*** Opening of SUPPLIED RECORDS ***
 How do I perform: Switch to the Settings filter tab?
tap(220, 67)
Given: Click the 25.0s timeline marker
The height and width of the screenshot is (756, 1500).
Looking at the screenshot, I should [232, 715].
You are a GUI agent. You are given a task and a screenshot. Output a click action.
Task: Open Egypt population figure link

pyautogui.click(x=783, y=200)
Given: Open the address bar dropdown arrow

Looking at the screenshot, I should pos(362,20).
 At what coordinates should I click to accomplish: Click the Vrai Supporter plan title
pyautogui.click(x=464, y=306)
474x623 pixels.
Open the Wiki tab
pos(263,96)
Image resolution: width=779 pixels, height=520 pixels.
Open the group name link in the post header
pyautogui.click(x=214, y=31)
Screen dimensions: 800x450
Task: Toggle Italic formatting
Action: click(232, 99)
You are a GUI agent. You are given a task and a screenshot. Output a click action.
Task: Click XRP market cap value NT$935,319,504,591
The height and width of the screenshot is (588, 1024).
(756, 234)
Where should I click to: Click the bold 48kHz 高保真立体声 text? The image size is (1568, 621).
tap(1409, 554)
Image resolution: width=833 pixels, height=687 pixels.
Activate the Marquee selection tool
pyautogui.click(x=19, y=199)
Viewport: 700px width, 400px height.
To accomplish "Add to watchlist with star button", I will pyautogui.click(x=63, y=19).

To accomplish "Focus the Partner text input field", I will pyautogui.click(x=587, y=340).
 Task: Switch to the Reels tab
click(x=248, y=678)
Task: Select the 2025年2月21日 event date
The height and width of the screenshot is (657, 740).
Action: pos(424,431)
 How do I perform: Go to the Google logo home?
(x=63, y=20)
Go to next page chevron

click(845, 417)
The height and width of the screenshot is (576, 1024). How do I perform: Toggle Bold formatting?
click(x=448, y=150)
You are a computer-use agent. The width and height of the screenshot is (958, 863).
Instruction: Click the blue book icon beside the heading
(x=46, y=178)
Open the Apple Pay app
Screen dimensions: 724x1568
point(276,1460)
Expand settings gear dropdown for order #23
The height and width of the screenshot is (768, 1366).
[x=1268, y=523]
*** Close of SUPPLIED RECORDS ***
_TASK OBJECTIVE:_ Word for word, write out every record in the listing.

_WRITTEN SOLUTION:_
 How do I perform: Switch to the Settings filter tab?
tap(220, 67)
Given: Click the 25.0s timeline marker
The height and width of the screenshot is (756, 1500).
Looking at the screenshot, I should [232, 715].
You are a GUI agent. You are given a task and a screenshot. Output a click action.
Task: Open Egypt population figure link

pyautogui.click(x=783, y=200)
Given: Open the address bar dropdown arrow

Looking at the screenshot, I should pos(362,20).
 At what coordinates should I click to accomplish: Click the Vrai Supporter plan title
pyautogui.click(x=464, y=306)
474x623 pixels.
Open the Wiki tab
pos(263,96)
Image resolution: width=779 pixels, height=520 pixels.
Open the group name link in the post header
pyautogui.click(x=214, y=31)
Screen dimensions: 800x450
Task: Toggle Italic formatting
Action: click(232, 99)
You are a GUI agent. You are given a task and a screenshot. Output a click action.
Task: Click XRP market cap value NT$935,319,504,591
The height and width of the screenshot is (588, 1024).
(756, 234)
Where should I click to: Click the bold 48kHz 高保真立体声 text? The image size is (1568, 621).
tap(1409, 554)
Image resolution: width=833 pixels, height=687 pixels.
Activate the Marquee selection tool
pyautogui.click(x=19, y=199)
Viewport: 700px width, 400px height.
To accomplish "Add to watchlist with star button", I will pyautogui.click(x=63, y=19).

To accomplish "Focus the Partner text input field", I will pyautogui.click(x=587, y=340).
 Task: Switch to the Reels tab
click(x=248, y=678)
Task: Select the 2025年2月21日 event date
The height and width of the screenshot is (657, 740).
Action: pos(424,431)
 How do I perform: Go to the Google logo home?
(x=63, y=20)
Go to next page chevron

click(845, 417)
The height and width of the screenshot is (576, 1024). How do I perform: Toggle Bold formatting?
click(x=448, y=150)
You are a computer-use agent. The width and height of the screenshot is (958, 863).
Instruction: Click the blue book icon beside the heading
(x=46, y=178)
Open the Apple Pay app
Screen dimensions: 724x1568
point(276,1460)
Expand settings gear dropdown for order #23
The height and width of the screenshot is (768, 1366).
[x=1268, y=523]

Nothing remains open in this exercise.